1 februari 2021
Kansen voor kleine windmolens voor waterschappen
Het plaatsen van kleinere windmolens is voor waterschappen in windrijke gebieden interessant. Het blijkt rendabel om hiermee de energievoorziening voor hun rioolwaterzuiveringen verder te verduurzamen. Een bescheiden model windturbine is bovendien eenvoudiger in te passen in het landschap en heeft qua draagvlak sneller de wind mee. Dat zijn de belangrijkste conclusies van een onderzoek van STOWA naar kansen voor kleine windturbines.
Bij windenergie is het heersende beeld dat alleen grote turbines financieel haalbaar zijn. Dit STOWA-rapport nuanceert dit beeld. Voor waterschappen kunnen kleinere windmolens extra interessant zijn. Ze hebben veel terreinen beschikbaar, veel ervaring met de ontwikkeling en het beheer van installaties en bovendien behoefte aan stroom voor veel van die installaties. Vooral bij rioolwaterzuiveringsinstallaties (rwzi’s) – die een constante energievraag hebben - kunnen kleine windturbines het antwoord zijn op de vraag naar duurzaam opgewekte stroom.
Rendabel zonder subsidie
De grootste onderzochte windmolen, tiphoogte 77 meter, laat zich het snelst terugverdienen, binnen zeven jaar. Bij de modellen van tussen de 20 en 25 meter hoogte varieert de berekende terugverdientijd tussen de 13 en 21 jaar. Uitgangspunten voor de berekeningen zijn een inkoop-stroomprijs van 14 cent per kWh en dat de opgewekte elektriciteit voor 100% ter plekke wordt benut. Naarmate er meer stroom wordt teruggeleverd aan het net, pakt de business case ongunstiger uit. Overal waar de gemiddelde windsnelheid hoger is dan vijf meter per seconde is een gunstige business case mogelijk. Dat is bij benadering het hele gebied ten westen van de lijn Winschoten-Breda, de helft van het oppervlak van Nederland.

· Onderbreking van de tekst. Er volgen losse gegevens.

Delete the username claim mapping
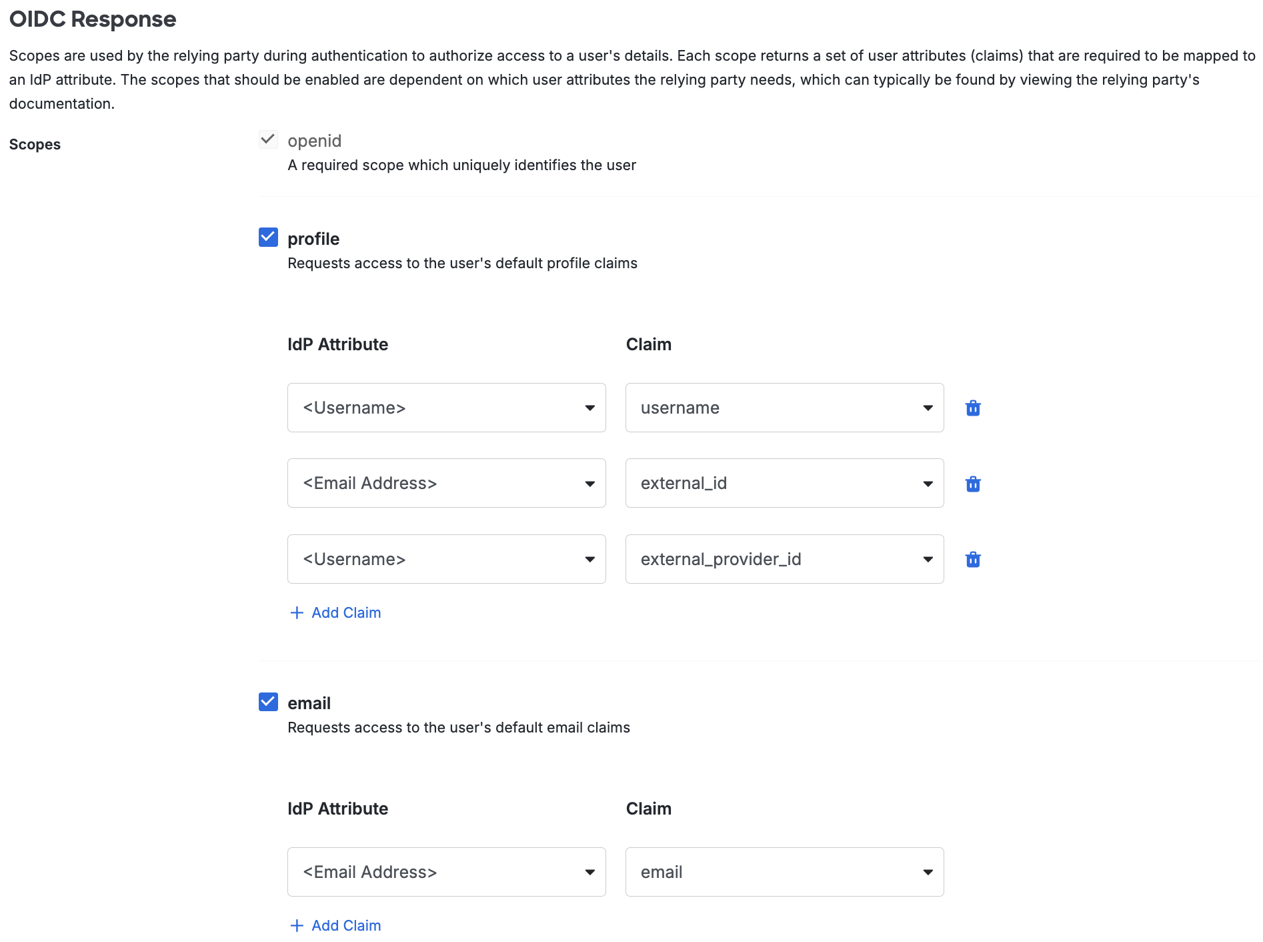Image resolution: width=1263 pixels, height=942 pixels. (x=973, y=408)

Onderzoekers van adviesbureaus Wing en Rencom bestudeerden de prestaties van elf typen kleine windturbines met een vermogen vanaf 5 kilowatt. In grootte variëren ze van ongeveer 18 tot 77 meter tiphoogte. Ze zijn stuk voor stuk (veel) lager dan de meer dan honderd meter hoge molens die tegenwoordig gebruikelijk zijn.

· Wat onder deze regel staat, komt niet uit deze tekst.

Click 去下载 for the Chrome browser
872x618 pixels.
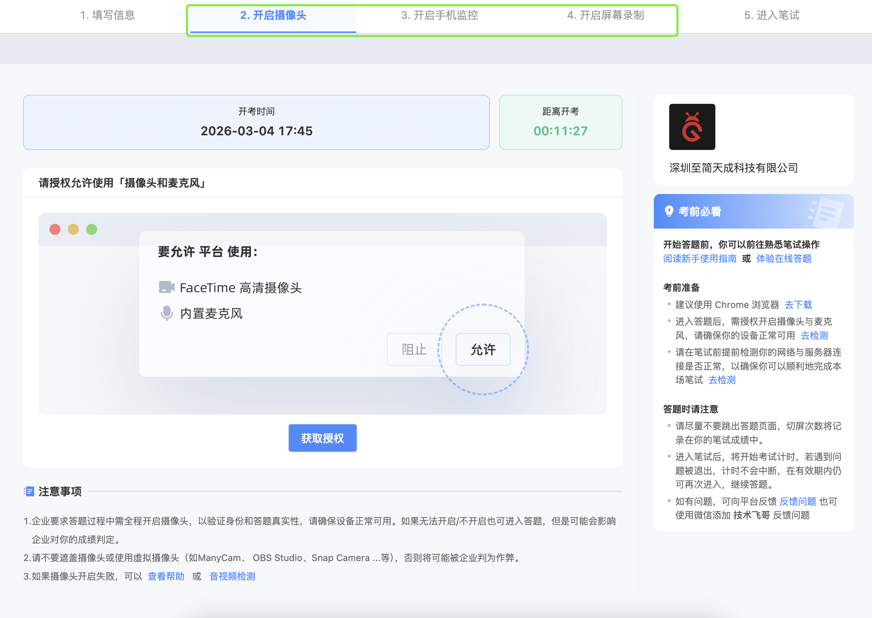pyautogui.click(x=798, y=305)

Kleinere molens sluiten hierdoor eerder aan bij omliggende objecten en het landschap. De ervaring leert dat het altijd verstandig is omwonenden bij plannen voor windmolens te betrekken, ongeacht de grootte ervan.
Voorzichtige opmars
De rapportage schetst ook een beeld hoe waterschappen op dit moment bezig zijn met windenergie. Dertien waterschappen namen deel aan een enquête voor dit onderzoek. De windmolen lijkt begonnen aan een voorzichtige opmars binnen de waterschappen. Drie van hen hebben momenteel al een kleine windturbine voor energieopwekking op eigen grond. Zeven waterschappen overwegen een mogelijke plaatsing van waterschapsturbines. Er bestaat ook terughoudendheid. Sommige waterschappen voorzien een lange terugverdientijd, lastige vergunningverlening en een te traag
rendement. Het onderzoek laat zien waar wel degelijk kansen liggen. In een stappenplan schetsen de onderzoekers hoe een project met kleine windturbines van de grond te krijgen is. Ten slotte geeft een Quickscan inzicht in de haalbaarheid ervan.
Waterbeheer en Regionale Energiestrategieën
Dit project is onderdeel van WARES, het onderzoeksprogramma voor WAterbeheer en Regionale EnergieStrategieën. Het is in oktober 2019 gestart door de Unie van Waterschappen en het kenniscentrum van regionale waterbeheerders STOWA. Het doel: helder krijgen hoe aquathermie, windmolens, zonnepanelen en energieopslag een plek kunnen krijgen in het waterbeheer. Met focus op de bijdrage van waterbeheerders aan de Regionale Energiestrategieën (RES). Speciale aandacht gaat uit naar de ecologische, juridische en governance aspecten van energieprojecten. WARES wordt mede mogelijk gemaakt door financiering van het ministerie van Binnenlandse Zaken en Koninkrijksrelaties.